Singapore Airshow

Asia is a land of opportunity for defense contractors, says Lockheed Martin

Key Points
  • Geopolitical threats in Asia could push governments in the region to spend more on defense.
  • That's good news for companies in the defense trade such as Lockheed Martin, according to Rick Edwards, an executive vice-president at the firm.
The F-35 has been well received in Asia by Australia, South Korea and Japan

Heightened geopolitical threats in Asia could push governments in the region to spend more on enhancing their military prowess, which is good news for firms in the defense trade such as Lockheed Martin.

"Certainly, we see the threats that are emerging," Rick Edwards, executive vice-president of Lockheed Martin International, told CNBC Tuesday on the sidelines of the Singapore Airshow.

"We're seeing budget planning going up in most countries and I think it's going to be a very strong market driven by world affairs for the next few years," he added.
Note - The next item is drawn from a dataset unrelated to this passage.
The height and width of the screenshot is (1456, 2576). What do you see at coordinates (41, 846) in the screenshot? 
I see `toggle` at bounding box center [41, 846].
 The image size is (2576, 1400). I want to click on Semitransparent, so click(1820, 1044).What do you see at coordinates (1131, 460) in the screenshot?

Defense spending actually slowed down in 2017 for Asia as a whole, according to a report by IHS Jane's. But the research firm said the region is expected to be "the driving force behind long term growth in global defense spending."

Japan, for one, approved the country's largest annual defense budget in December. China and India also increased military spending.

North Korea fired 23 missiles in 16 tests in 2017 — adding to tensions in a region that's already plagued by territorial disputes in the South China Sea and clashes over the China-India border.

Edwards said demand for the company's F-35 fighter jets has been "very strong" in the region, with deliveries of those planes to Australia, South Korea and Japan.

He added he expects the F-35 jets to be well-received by more countries. Some, including Singapore, are studying the possibility of purchasing F-35s.

Correction: This article has been updated to reflect Lockheed Martin's comments on demand for its F-35 fighter jets.